Reconciling tensor and scalar observables in G-inflation

TL;DR

This paper explores how cubic Galileon interactions in G-inflation models can reconcile the tension between the simple quadratic potential and observational constraints on tensor-to-scalar ratio and spectral index, highlighting the importance of transition dynamics.

Contribution

It demonstrates that a rapid transition in Galileon interactions can reconcile observables and introduces an optimized slow-roll approach for accurate predictions of CMB and large scale structure observables.

Findings

A constant Galileon mass scale cannot reconcile observables due to slow interaction decay.

A rapid transition can reconcile observables but introduces a large negative running of the spectral tilt.

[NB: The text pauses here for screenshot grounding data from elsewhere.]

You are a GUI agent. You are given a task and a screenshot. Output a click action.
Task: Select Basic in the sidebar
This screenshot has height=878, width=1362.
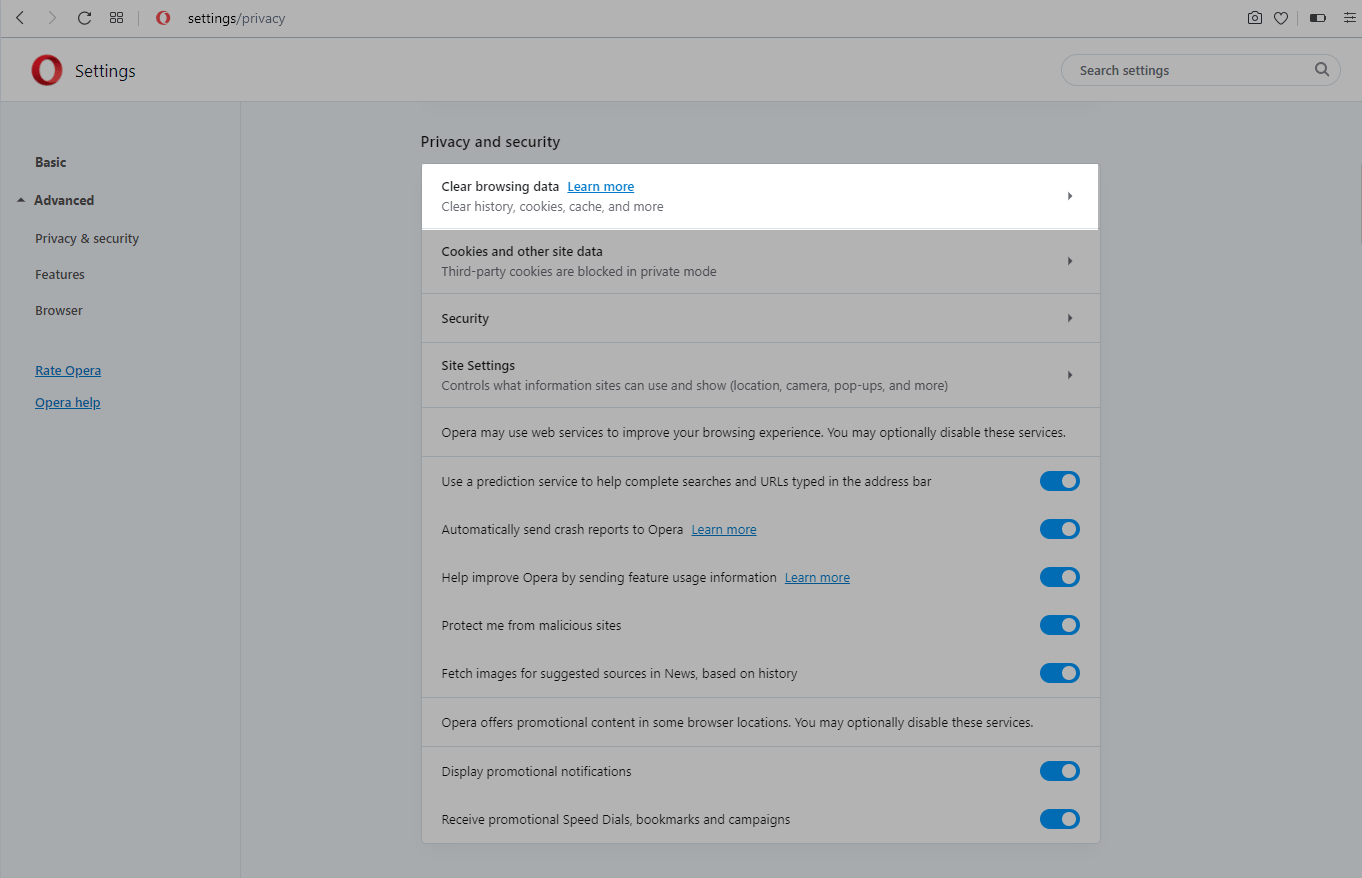click(x=51, y=162)
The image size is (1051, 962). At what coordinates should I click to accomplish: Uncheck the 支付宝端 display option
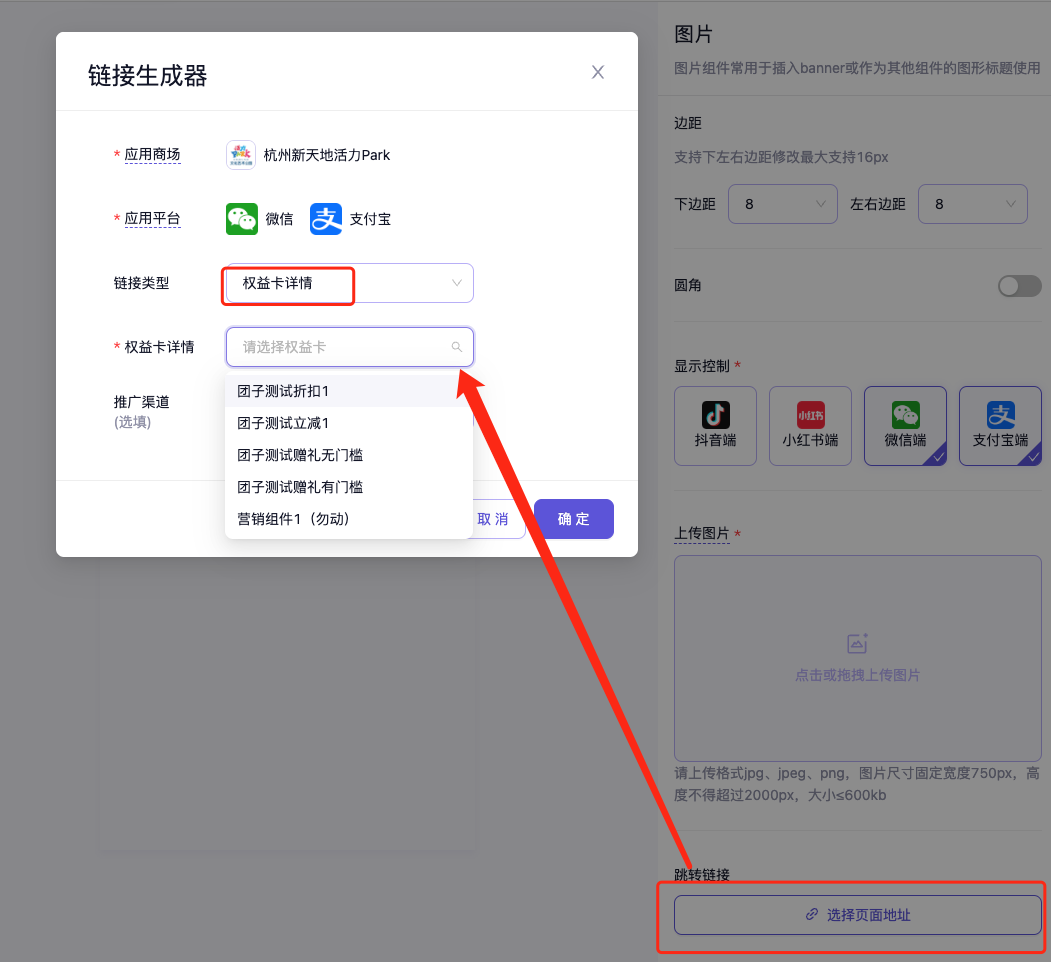(x=1000, y=426)
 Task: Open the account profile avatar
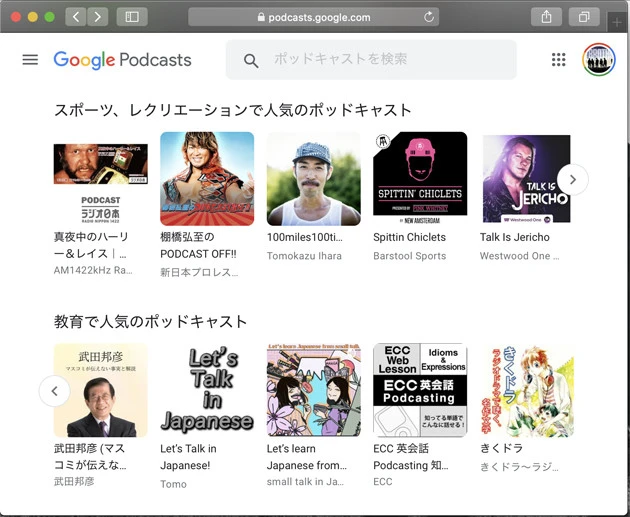[598, 60]
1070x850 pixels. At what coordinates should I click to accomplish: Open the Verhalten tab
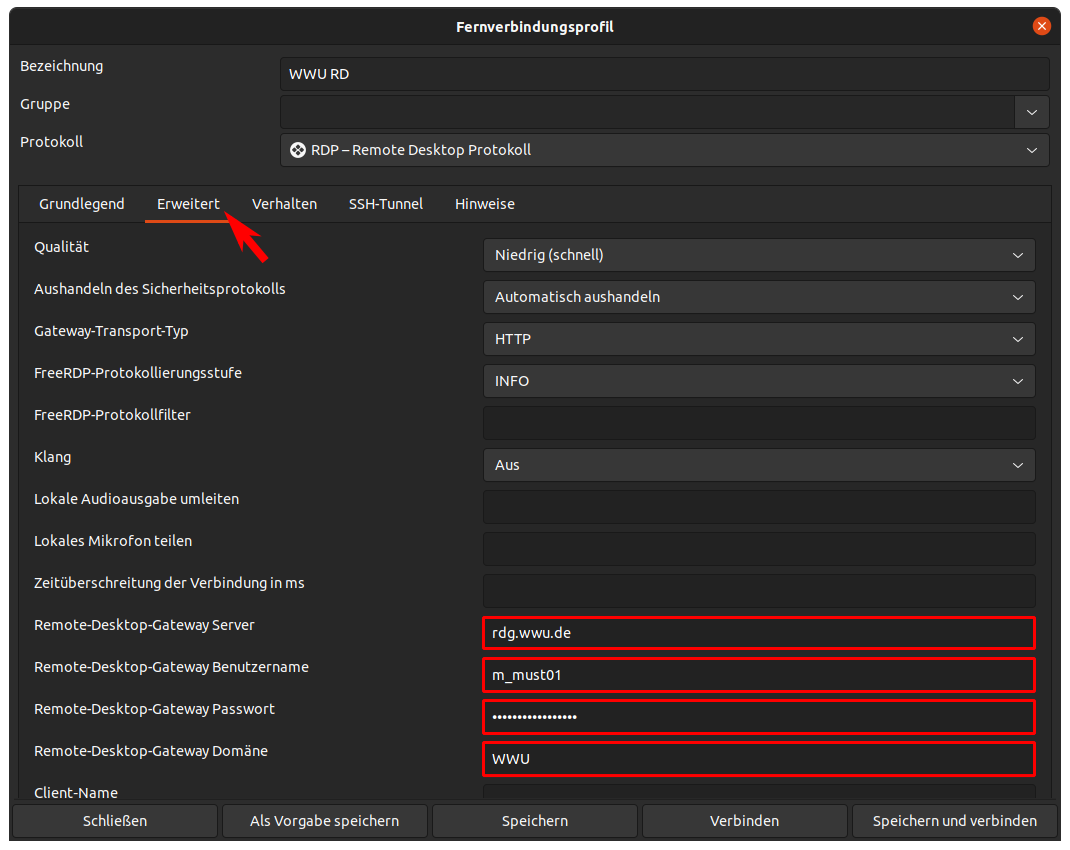pyautogui.click(x=284, y=204)
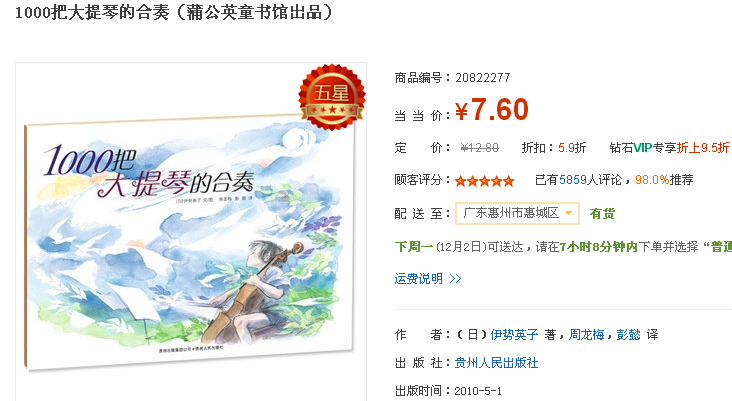Screen dimensions: 732x401
Task: Open translator link 彭懿
Action: 628,334
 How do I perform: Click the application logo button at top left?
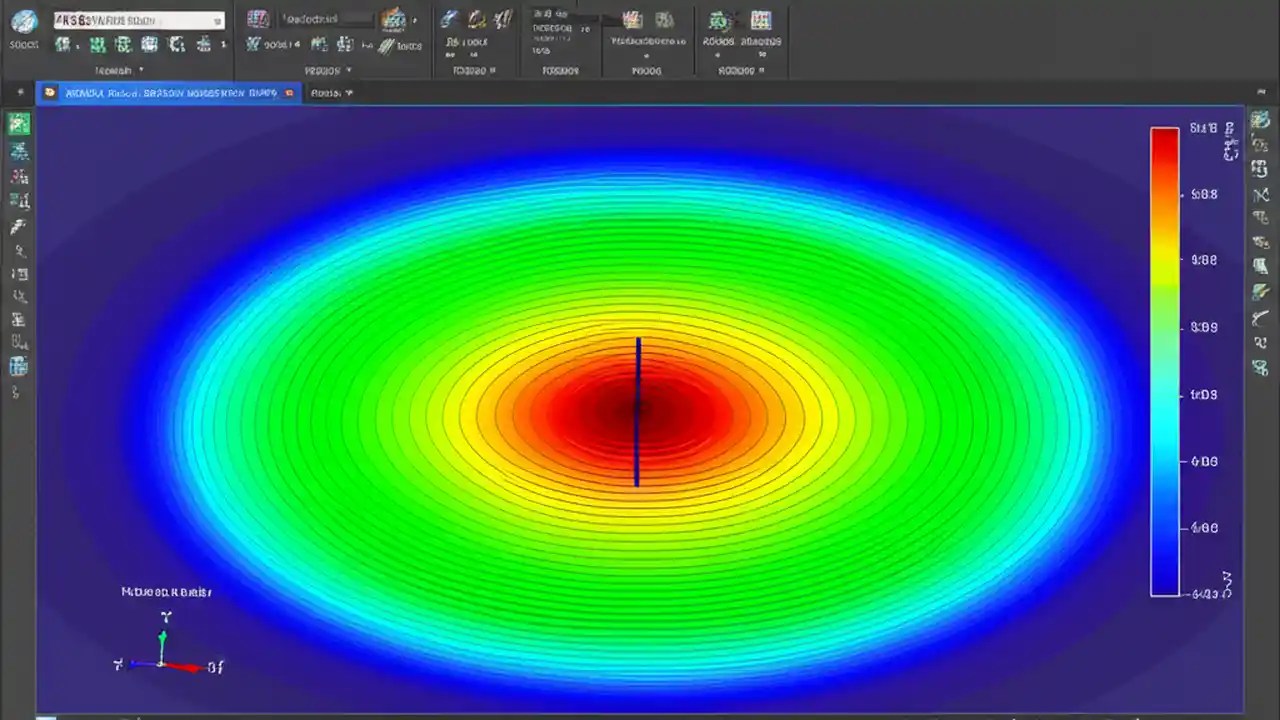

Predictions on CMB and large scale structure scales can be accurately made using the optimized slow-roll approach.

Abstract

The simple $m^2\phi^2$ potential as an inflationary model is coming under increasing tension with limits on the tensor-to-scalar ratio $r$ and measurements of the scalar spectral index $n_s$. Cubic Galileon interactions in the context of the Horndeski action can potentially reconcile the observables. However, we show that this cannot be achieved with only a constant Galileon mass scale because the interactions turn off too slowly, leading also to gradient instabilities after inflation ends. Allowing for a more rapid transition can reconcile the observables but moderately breaks the slow-roll approximation leading to a relatively large and negative running of the tilt $\alpha_s$ that can be of order $n_s-1$. We show that the observables on CMB and large scale structure scales can be predicted accurately using the optimized slow-roll approach instead of the traditional slow-roll expansion. Upper limits on $|\alpha_s|$ place a lower bound of $r\gtrsim 0.005$ and conversely a given $r$ places a lower bound on $|\alpha_s|$, both of which are potentially observable with next generation CMB and large scale structure surveys.